══ Task material ══

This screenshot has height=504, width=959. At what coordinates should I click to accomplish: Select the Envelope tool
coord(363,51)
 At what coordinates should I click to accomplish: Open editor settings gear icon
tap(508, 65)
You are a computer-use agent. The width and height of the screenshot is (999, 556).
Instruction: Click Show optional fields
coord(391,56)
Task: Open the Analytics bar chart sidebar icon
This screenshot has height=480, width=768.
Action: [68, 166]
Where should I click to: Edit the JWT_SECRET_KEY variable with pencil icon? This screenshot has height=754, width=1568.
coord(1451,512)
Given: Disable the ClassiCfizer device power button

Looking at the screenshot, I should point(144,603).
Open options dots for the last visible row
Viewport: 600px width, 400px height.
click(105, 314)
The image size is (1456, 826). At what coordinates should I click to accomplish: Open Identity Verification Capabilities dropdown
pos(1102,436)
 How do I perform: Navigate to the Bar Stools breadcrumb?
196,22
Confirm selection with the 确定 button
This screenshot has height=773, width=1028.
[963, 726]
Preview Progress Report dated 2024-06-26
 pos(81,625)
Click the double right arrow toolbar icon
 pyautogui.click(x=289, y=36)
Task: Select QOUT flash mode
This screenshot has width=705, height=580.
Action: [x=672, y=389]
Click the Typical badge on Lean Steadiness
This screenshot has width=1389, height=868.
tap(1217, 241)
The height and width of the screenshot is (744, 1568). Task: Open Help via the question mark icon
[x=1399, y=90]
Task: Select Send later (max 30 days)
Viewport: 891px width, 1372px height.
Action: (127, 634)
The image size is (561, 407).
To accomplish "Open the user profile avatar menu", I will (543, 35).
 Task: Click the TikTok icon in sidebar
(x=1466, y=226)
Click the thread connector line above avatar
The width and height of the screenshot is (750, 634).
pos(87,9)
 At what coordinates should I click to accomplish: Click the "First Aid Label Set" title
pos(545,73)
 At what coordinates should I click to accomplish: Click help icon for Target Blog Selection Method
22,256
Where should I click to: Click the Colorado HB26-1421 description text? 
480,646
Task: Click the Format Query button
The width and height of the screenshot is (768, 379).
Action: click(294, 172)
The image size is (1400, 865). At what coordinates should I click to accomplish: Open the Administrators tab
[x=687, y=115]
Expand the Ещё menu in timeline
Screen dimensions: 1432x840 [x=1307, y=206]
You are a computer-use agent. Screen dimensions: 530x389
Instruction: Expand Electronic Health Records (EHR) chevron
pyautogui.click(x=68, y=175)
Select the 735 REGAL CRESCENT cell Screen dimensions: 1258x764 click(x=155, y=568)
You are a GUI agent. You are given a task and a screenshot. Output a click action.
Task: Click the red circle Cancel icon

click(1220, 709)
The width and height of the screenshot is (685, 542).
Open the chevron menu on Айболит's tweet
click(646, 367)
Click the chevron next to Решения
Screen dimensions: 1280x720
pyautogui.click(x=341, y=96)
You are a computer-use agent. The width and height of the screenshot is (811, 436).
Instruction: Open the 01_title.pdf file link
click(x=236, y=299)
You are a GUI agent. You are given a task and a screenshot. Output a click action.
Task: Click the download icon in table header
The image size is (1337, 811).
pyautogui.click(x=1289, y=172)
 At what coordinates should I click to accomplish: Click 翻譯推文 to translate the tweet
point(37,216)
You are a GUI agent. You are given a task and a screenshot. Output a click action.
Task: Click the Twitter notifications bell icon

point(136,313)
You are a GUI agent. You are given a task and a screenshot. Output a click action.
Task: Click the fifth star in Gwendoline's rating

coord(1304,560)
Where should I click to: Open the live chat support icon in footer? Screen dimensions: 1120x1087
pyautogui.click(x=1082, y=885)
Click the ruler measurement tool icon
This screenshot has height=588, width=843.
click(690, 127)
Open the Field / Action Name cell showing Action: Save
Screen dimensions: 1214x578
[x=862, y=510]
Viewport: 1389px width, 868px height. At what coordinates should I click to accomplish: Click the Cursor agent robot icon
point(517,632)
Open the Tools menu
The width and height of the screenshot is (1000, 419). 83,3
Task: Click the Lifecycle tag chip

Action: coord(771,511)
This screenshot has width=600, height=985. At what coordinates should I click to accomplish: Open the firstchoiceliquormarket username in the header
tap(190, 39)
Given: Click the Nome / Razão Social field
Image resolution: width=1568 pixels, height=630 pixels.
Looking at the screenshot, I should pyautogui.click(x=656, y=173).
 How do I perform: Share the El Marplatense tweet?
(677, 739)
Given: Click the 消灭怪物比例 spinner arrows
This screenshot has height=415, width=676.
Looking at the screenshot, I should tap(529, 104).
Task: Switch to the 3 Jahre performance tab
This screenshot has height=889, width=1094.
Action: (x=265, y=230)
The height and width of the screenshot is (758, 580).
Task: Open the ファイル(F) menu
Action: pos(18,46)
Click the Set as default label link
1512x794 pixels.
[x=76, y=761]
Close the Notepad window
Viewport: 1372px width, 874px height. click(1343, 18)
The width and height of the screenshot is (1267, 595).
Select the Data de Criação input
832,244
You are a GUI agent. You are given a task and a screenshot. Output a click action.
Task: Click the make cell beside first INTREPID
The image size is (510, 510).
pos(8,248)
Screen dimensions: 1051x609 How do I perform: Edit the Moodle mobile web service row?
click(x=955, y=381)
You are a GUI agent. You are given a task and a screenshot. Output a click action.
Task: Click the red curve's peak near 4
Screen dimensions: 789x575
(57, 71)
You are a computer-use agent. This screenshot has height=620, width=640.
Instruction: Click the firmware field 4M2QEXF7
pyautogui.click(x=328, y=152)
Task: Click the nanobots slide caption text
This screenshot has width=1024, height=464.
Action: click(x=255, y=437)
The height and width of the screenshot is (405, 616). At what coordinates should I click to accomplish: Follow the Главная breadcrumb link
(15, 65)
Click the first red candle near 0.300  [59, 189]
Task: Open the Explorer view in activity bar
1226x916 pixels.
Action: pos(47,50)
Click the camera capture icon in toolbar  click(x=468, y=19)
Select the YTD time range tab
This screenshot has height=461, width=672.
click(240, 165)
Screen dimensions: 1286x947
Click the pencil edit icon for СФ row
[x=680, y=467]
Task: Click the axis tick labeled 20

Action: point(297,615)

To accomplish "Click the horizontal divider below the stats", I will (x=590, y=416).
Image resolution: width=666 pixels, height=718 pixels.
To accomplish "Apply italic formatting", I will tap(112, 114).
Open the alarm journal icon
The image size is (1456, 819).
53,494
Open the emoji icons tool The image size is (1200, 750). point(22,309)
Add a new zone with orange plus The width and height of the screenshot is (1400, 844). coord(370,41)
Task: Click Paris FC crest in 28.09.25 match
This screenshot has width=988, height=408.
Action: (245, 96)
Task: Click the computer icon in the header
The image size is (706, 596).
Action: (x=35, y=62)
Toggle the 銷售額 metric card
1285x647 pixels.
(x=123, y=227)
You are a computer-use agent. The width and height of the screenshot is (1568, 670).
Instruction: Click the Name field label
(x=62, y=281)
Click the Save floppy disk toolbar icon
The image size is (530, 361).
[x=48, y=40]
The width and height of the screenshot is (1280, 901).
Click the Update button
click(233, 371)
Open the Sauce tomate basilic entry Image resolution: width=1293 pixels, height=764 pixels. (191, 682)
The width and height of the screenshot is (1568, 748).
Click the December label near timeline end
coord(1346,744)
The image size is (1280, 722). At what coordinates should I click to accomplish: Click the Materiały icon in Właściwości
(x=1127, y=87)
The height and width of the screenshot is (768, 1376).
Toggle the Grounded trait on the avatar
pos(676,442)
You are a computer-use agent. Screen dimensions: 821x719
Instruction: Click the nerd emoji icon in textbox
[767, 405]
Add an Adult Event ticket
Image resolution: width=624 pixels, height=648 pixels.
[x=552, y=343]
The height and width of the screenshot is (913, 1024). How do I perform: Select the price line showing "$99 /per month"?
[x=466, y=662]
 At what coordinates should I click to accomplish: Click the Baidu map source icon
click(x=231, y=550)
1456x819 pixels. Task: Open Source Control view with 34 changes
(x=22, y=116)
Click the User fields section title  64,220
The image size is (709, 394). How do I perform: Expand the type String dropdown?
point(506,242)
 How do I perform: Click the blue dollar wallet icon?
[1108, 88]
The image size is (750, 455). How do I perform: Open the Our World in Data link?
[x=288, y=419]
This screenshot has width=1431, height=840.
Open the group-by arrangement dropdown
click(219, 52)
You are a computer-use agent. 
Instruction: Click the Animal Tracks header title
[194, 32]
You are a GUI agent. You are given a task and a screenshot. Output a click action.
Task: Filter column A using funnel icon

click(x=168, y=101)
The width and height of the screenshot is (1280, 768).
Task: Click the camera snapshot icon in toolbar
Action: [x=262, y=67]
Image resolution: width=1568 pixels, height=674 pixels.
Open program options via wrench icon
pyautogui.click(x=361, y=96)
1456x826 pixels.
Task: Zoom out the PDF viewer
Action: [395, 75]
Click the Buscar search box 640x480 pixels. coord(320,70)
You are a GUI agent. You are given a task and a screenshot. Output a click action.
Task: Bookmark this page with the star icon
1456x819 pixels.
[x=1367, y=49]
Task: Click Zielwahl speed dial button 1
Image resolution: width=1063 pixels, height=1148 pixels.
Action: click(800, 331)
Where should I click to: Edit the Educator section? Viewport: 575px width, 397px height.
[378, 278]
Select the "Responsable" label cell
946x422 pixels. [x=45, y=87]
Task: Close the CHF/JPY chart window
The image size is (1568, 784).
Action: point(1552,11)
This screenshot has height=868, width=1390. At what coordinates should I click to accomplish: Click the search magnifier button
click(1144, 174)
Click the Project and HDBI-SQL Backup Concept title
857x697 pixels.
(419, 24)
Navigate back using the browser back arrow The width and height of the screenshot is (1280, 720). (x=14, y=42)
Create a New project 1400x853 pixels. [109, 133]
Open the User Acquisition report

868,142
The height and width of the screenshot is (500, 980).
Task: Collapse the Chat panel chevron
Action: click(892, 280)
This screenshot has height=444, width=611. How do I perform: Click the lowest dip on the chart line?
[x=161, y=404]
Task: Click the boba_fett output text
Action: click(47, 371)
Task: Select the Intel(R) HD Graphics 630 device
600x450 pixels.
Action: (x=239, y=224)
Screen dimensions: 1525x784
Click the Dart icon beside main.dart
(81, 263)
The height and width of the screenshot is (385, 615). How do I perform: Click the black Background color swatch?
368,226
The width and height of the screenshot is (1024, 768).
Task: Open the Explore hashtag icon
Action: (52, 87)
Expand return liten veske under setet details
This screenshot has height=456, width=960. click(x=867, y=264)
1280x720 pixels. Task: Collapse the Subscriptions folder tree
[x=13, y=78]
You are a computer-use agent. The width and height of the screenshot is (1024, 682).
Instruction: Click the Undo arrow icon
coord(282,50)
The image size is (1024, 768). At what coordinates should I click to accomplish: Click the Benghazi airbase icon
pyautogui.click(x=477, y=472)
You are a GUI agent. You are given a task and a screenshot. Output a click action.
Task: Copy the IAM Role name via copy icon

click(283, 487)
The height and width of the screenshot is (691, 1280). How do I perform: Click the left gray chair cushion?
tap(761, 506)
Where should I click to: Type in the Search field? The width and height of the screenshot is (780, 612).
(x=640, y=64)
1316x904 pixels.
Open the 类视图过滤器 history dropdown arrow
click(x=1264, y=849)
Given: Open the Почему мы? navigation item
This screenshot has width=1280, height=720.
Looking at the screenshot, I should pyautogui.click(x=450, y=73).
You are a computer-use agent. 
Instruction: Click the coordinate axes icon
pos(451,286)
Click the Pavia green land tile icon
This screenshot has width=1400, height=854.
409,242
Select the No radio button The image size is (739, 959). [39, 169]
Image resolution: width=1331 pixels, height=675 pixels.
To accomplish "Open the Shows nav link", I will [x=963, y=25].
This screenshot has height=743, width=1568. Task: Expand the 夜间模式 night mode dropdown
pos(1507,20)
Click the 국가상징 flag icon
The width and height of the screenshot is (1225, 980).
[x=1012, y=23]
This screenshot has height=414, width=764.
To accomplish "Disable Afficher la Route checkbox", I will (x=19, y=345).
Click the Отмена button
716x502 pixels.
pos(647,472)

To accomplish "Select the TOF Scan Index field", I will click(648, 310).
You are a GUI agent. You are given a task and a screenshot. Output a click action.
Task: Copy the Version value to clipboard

═══

Exercise task:
Pull out each line of the listing above that contains the string "computer".

Full solution:
You are a computer-use agent. The width and height of the screenshot is (999, 556).
You are a computer-use agent. Screen dimensions: 530x389
You are a computer-use agent. The width and height of the screenshot is (811, 436).
You are a computer-use agent. This screenshot has height=620, width=640.
Task: Click the computer icon in the header
You are a computer-use agent. The width and height of the screenshot is (1568, 670).
You are a computer-use agent. Screen dimensions: 821x719
You are a computer-use agent. 
You are a computer-use agent. The width and height of the screenshot is (1024, 682).
You are a computer-use agent. 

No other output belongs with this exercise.